De Blasio made the promise on Thursday while attending a planned labor strike in Iowa during a presidential campaign visit, Politico reported. His small campaign team of six also pledged to forgo meals at the Golden Arches.
"I'm not going to McDonald's anymore until McDonald's addresses these issues. No one from my campaign is going to McDonald's anymore until McDonald's respects working people," de Blasio said at the rally. "McDonald's is going to get the message because you're here and workers all over the country are calling them out. … This gives new meaning to the phrase 'Big Mac Attack.'"
When Politico reporter Sally Goldenberg tweeted the mayor and asked how often he eats at McDonald's, his campaign treasurer Jon Paul Lupo responded.
"I can't speak for him…but I definitely go too much. That stops today! #FightFor15," Lupo tweeted.
Last week, de Blasio launched his presidential campaign, joining a huge field of nearly two dozen Democratic contenders.
What happened at the protest?
The NYC mayor led about 100 workers on a march around a McDonald's in Des Moines during its lunch rush, according to the Des Moines Register.
The strikers wore red shirts emblazoned with the words, "Unions For All."
"We work! We sweat! Want $15 on our checks" and "Hold the pickles, hold the fries. Make my wages super-sized," they chanted while standing outside the Merle Hay Road McDonald's.
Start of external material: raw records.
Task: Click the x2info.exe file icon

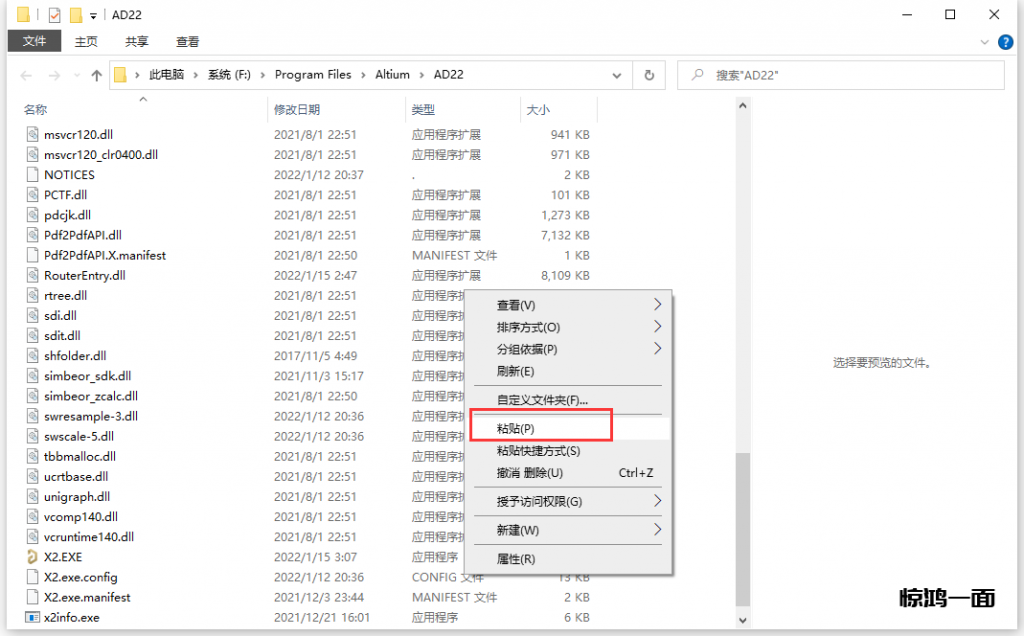Action: pos(32,618)
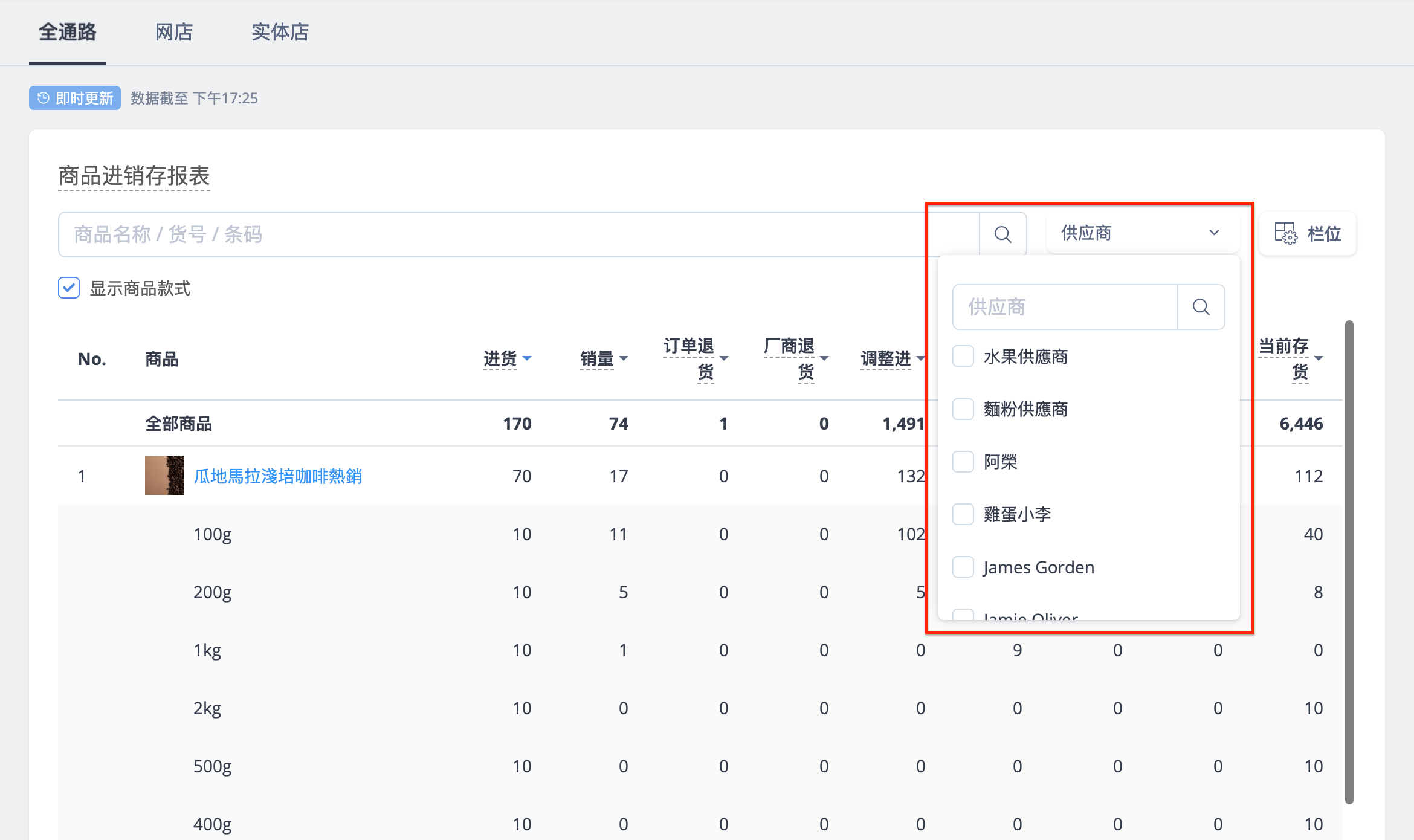Click the 当前存货 sort arrow icon
Screen dimensions: 1414x840
tap(1319, 358)
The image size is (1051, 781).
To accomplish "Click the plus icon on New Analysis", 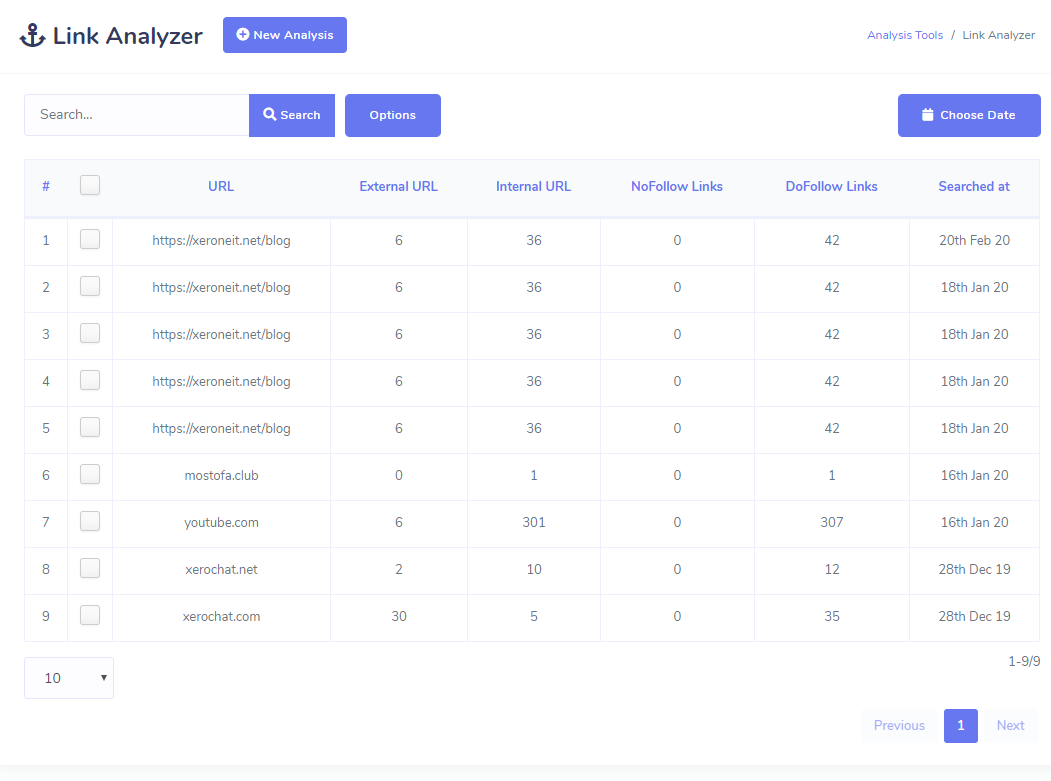I will pyautogui.click(x=242, y=35).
"There's no question (McDonald's) can pay the $15 an hour minimum wage; there's no question they can support a union," de Blasio told McDonald's employees, the Register reported. "So, to me, this is where you start this fight. If they can beat McDonald's, they can beat anyone."
The mayor claimed that New York City's recent minimum wage hike to $15 has proven successful.
"I came here to tell people it can be done, because it has been done. We did in New York and it worked," de Blasio said. "This is one of the most important places where this fight is being fought. The eyes of the nation are on Iowa right now."
On Jan. 1, NYC companies with 11 or more employees were forced to increase their minimum hourly wage to $15.
The protest was reportedly one of about a dozen that took place across the nation. Democratic presidential candidates Julián Castro, Jay Inslee, and Bernie Sanders also attended protests in other cities.